## [Reading text]

Yes, unfortunately I know this is true. I bought some Amber/Clear strobes and they tossed in a pair of grille strobes. They should have tossed all of them somewhere else. What I am aiming at now is the NOT buy to try approach. This "buy to try" is getting old fast.


----------



## WilliamOak (Feb 11, 2008)

Another vote for the rigids, common gripe with led's is not producing heat enough to melt snow/ice build up. I've had zero problems with any kind of build up with them on my spinner housing. Best $ I've spent on work lights ever.


----------



## blazer2plower (Nov 19, 2011)

Hell forget the led's and get your self a set of KCdaylighters. And be done with it. 150.000 candle watts of light. And they come with a lifetime warranty.


----------



## ultimate plow (Jul 2, 2002)

blazer2plower;1959155 said:


> Hell forget the led's and get your self a set of KCdaylighters. And be done with it. 150.000 candle watts of light. And they come with a lifetime warranty.

## [Recorded data]

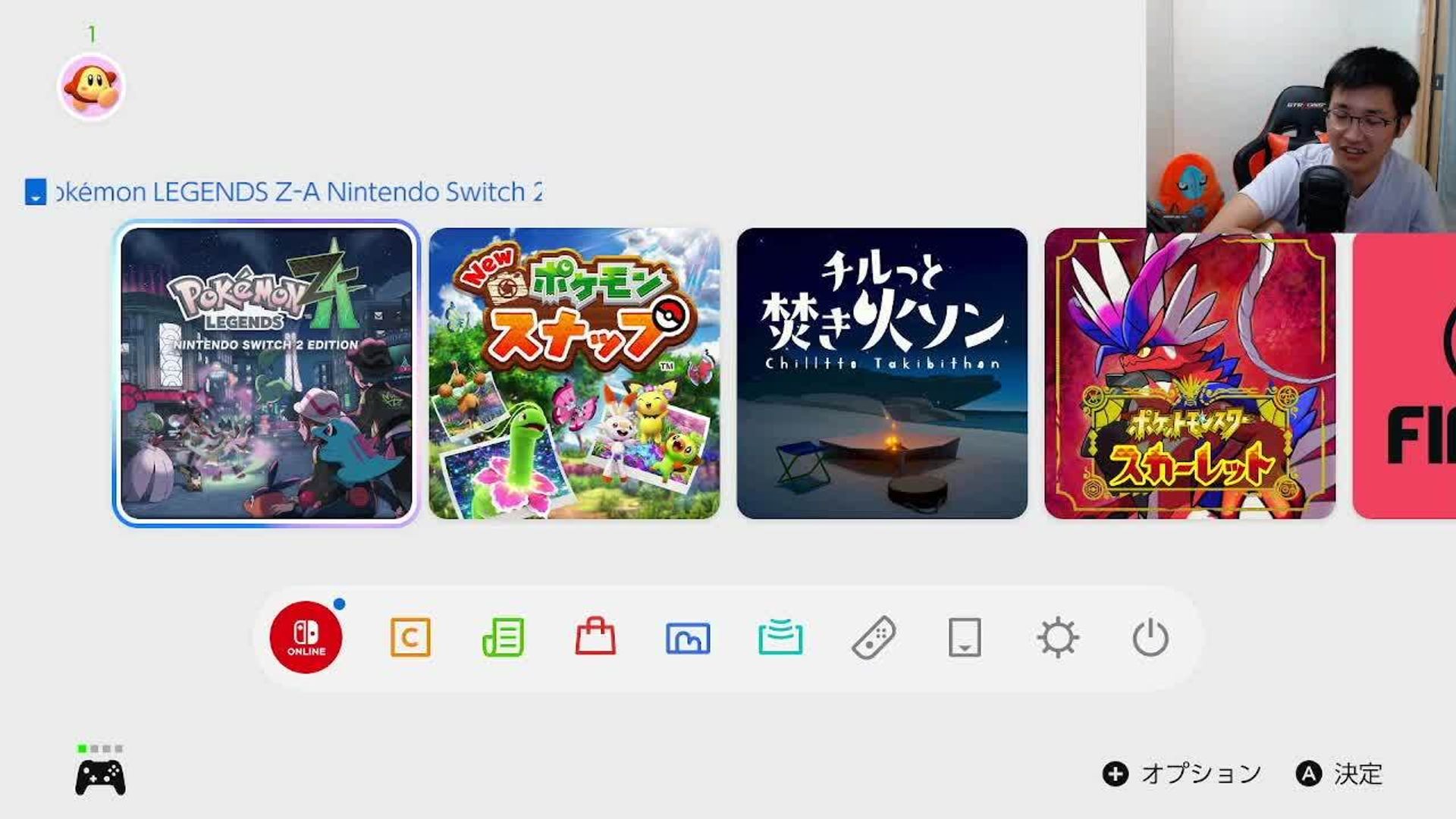Open the Controllers Joy-Con icon
This screenshot has height=819, width=1456.
[874, 638]
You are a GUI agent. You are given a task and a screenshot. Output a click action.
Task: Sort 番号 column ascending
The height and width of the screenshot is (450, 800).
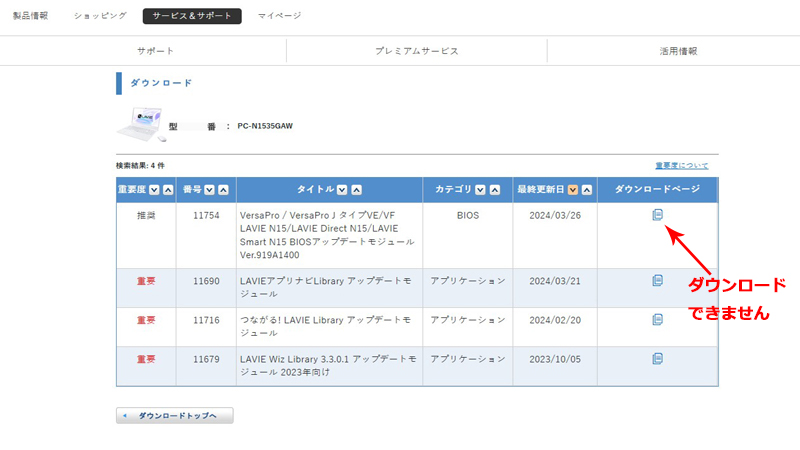pos(222,190)
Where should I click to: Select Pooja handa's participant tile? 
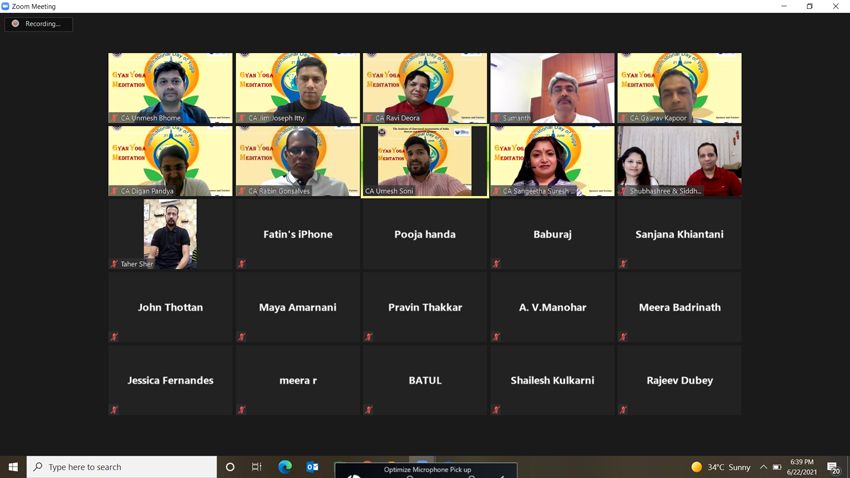(x=425, y=234)
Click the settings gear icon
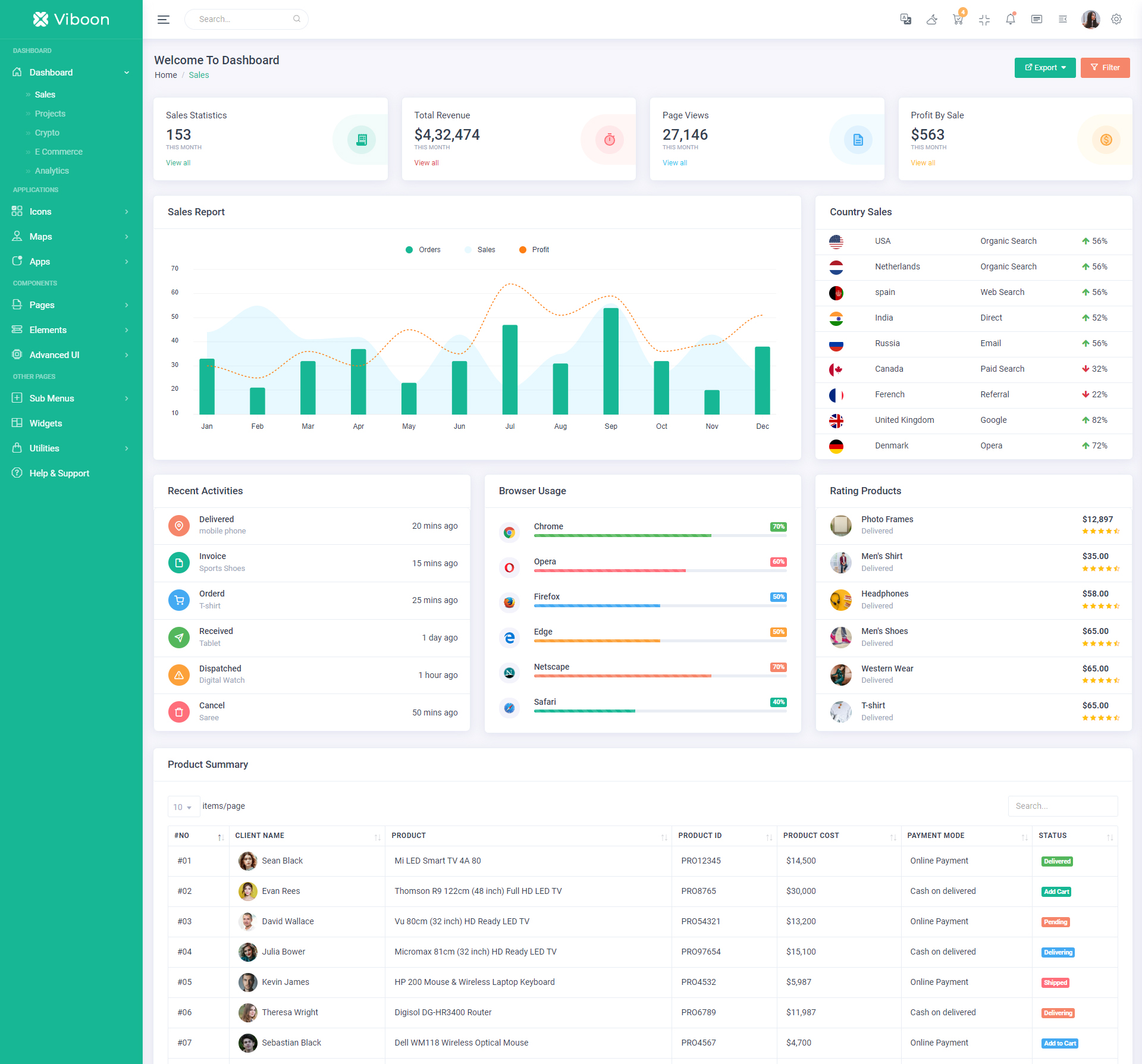Screen dimensions: 1142x1064 pyautogui.click(x=1116, y=19)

## [Tasks to carry out]
A. In the forum thread about plow work lights, copy the passage that begins at the words "Yes, unfortunately I" and ends after the words "(Feb 11, 2008)".
B. According to the forum thread about plow work lights, where has WilliamOak mounted his rigid lights?
C. Continue the forum thread about plow work lights from its last line.

## [Task answers]
A.
Yes, unfortunately I know this is true. I bought some Amber/Clear strobes and they tossed in a pair of grille strobes. They should have tossed all of them somewhere else. What I am aiming at now is the NOT buy to try approach. This "buy to try" is getting old fast.


----------



## WilliamOak (Feb 11, 2008)

B. On his spinner housing.

C.
lol this aint the 90s


----------



## Ray (May 29, 2000)

Rigid Industries was just bought by Truck-Lite.


----------



## blazer2plower (Nov 19, 2011)

ultimate plow;1959169 said:


> lol this aint the 90s


They make an led one's now.


----------



## Too Stroked (Jan 1, 2010)

blazer2plower;1959155 said:


> Hell forget the led's and get your self a set of KCdaylighters. And be done with it. 150.000 candle watts of light. And they come with a lifetime warranty.


OK, I give up. What's a "candle watt?"


----------



## Kubota 8540 (Sep 25, 2009)

:laughing:candlepower
One candlepower is the radiating power of a light with the intensity of one candle. This unit is considered obsolete as it was replaced by the candela in 1948, though it is still in common use. 1 candlepower is equal to about 0.981 candela. *

candela
The standard unit for measuring the intensity of light. The candela is defined to be the luminous intensity of a light source producing single-frequency light at a frequency of 540 terahertz (THz) with a power of 1/683 watt per steradian, or 18.3988 milliwatts over a complete sphere centered at the light source. *

lumen
The standard unit for measuring the flux of a light being produced by a light source. One lumen represents the total flux of light emitted, equal to the intensity in candelas multiplied by the solid angle in steradians (1/(4·pi) of a sphere) into which the light is emitted. *



Back in the day........1 million candle power was HUGE.........


----------



## Too Stroked (Jan 1, 2010)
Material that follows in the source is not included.